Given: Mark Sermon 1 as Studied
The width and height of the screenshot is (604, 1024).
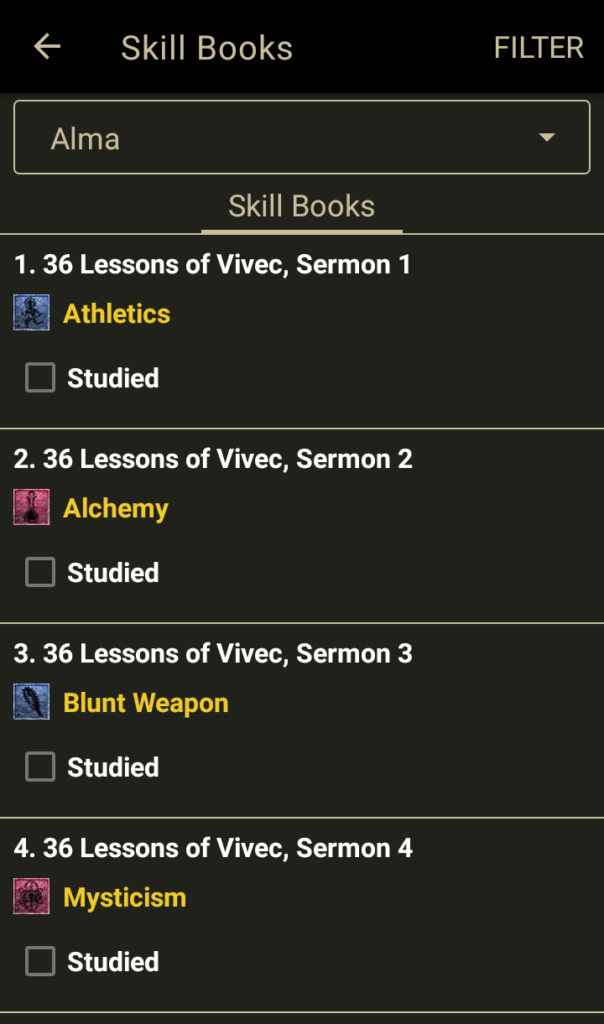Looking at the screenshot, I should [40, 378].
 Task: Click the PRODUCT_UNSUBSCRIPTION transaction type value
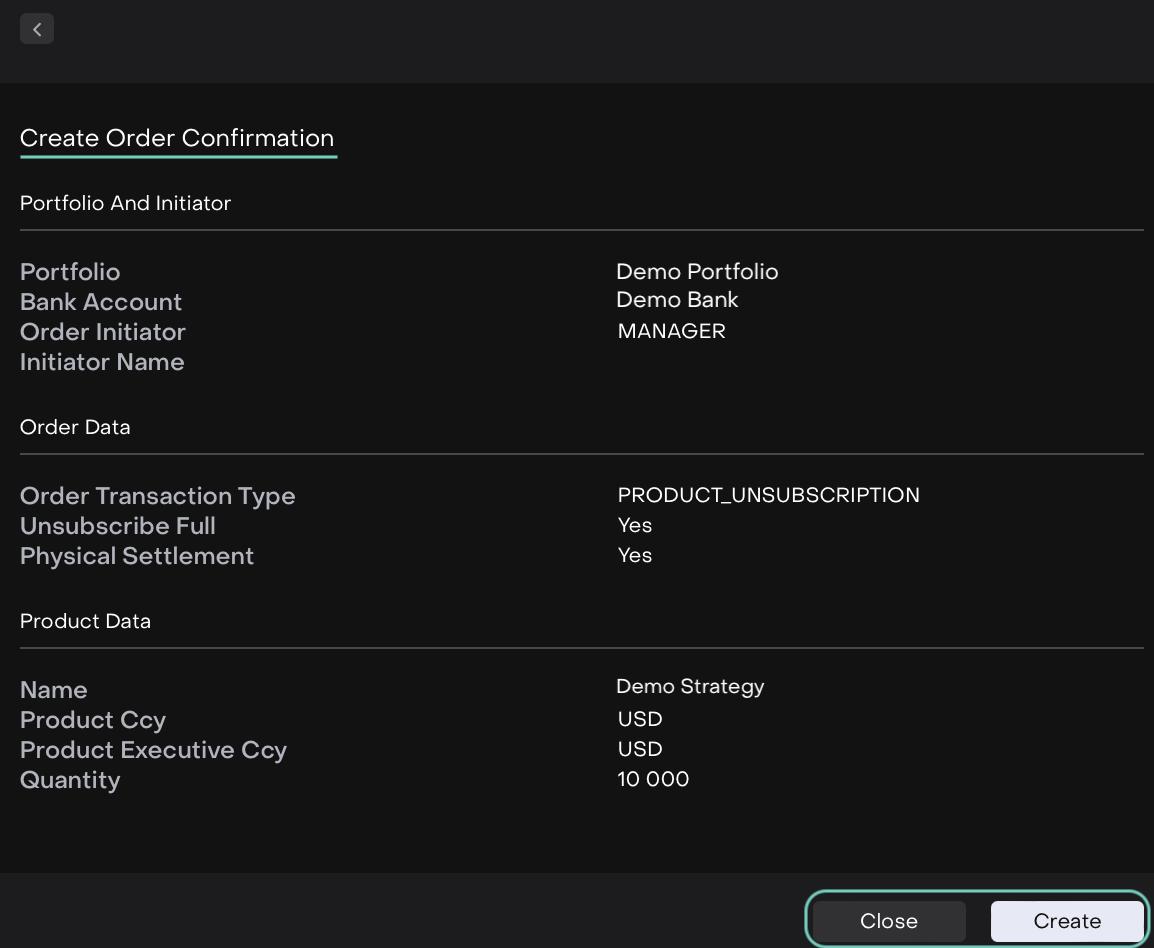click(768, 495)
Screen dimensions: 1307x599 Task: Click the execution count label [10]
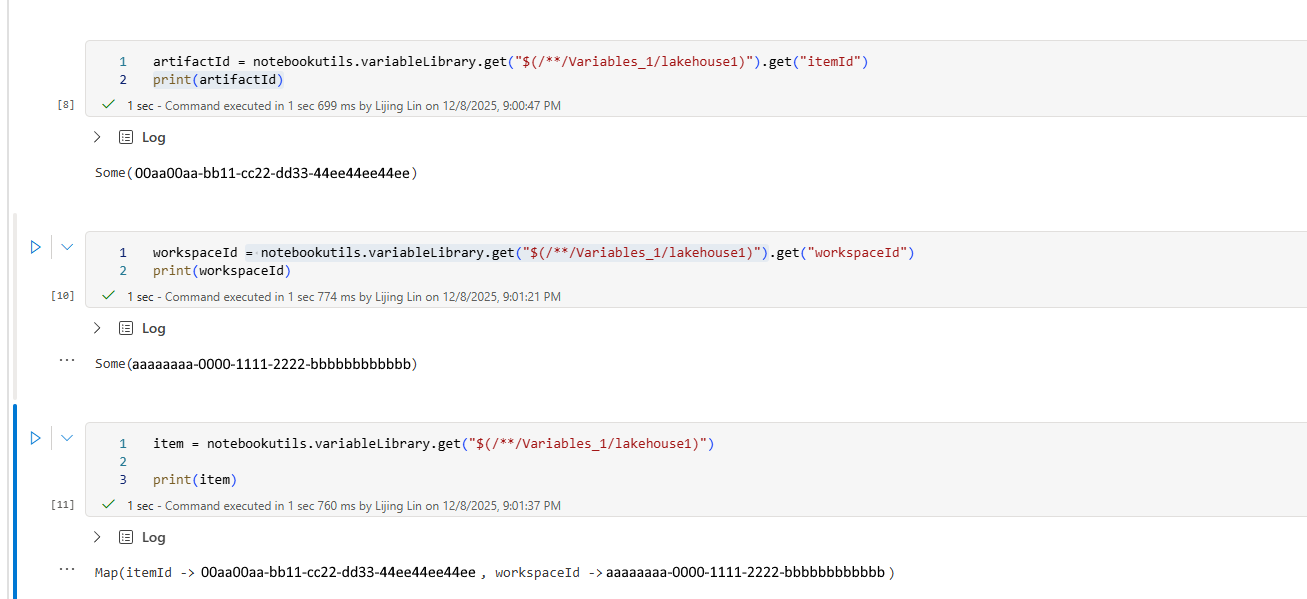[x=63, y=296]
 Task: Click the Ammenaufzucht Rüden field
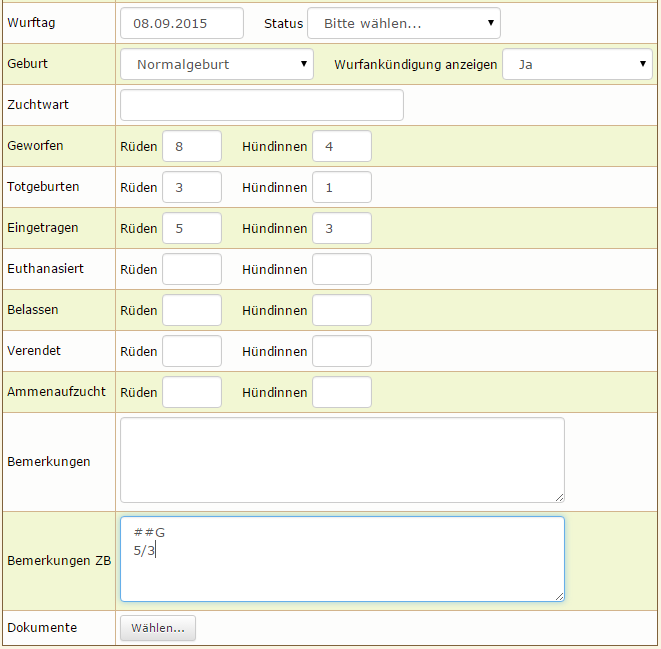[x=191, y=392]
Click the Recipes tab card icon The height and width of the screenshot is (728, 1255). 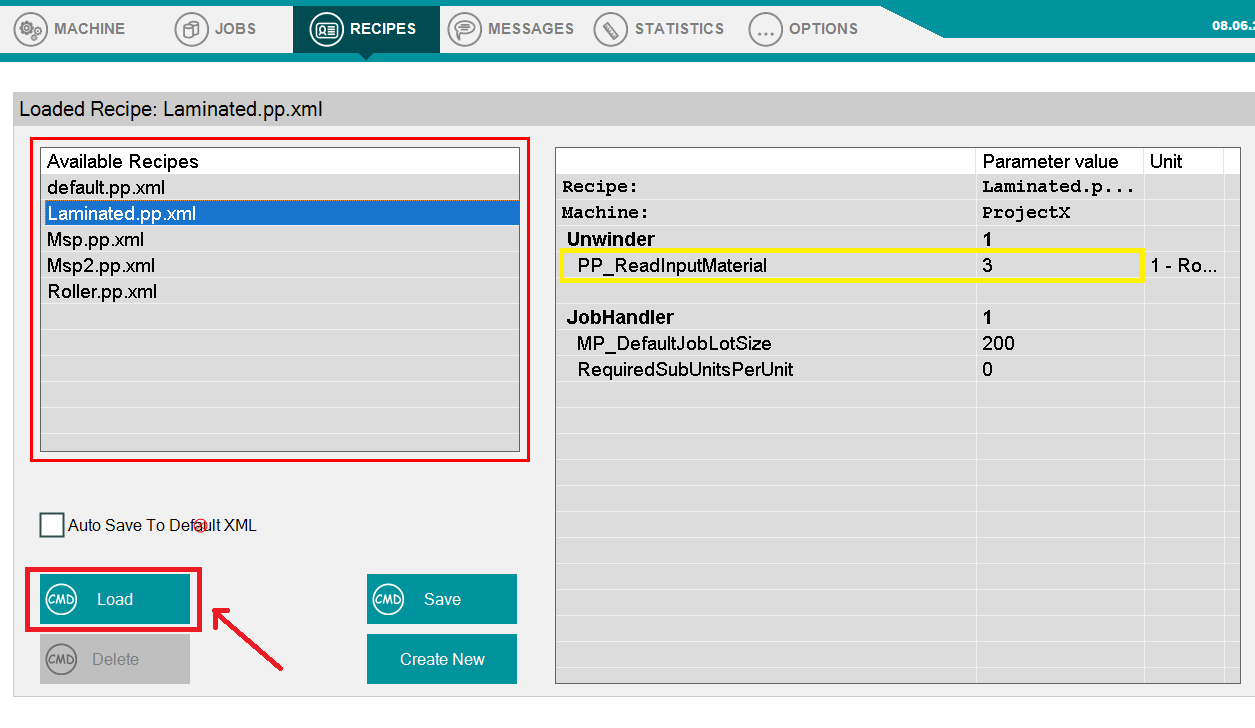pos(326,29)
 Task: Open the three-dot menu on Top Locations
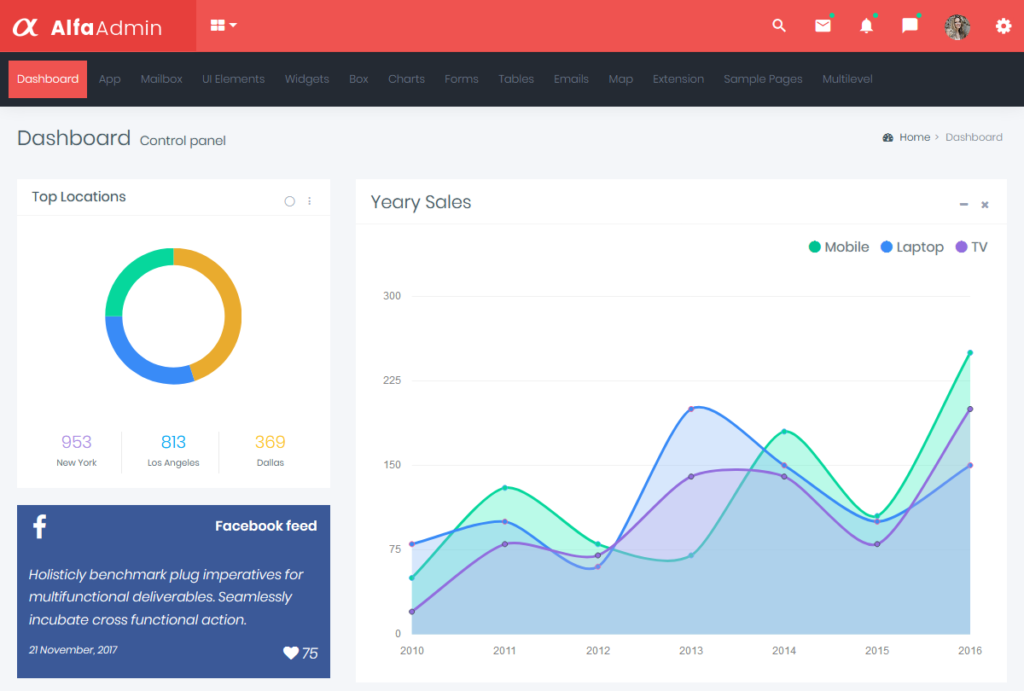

+++

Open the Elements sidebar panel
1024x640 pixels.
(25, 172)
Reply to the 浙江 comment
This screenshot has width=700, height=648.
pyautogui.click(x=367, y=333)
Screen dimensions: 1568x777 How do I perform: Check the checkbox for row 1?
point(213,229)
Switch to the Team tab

+++

Using the entries above, return each line in which the word "Open" occurs.

 Task: Open the three-dot menu on Top Locations
Open the Elements sidebar panel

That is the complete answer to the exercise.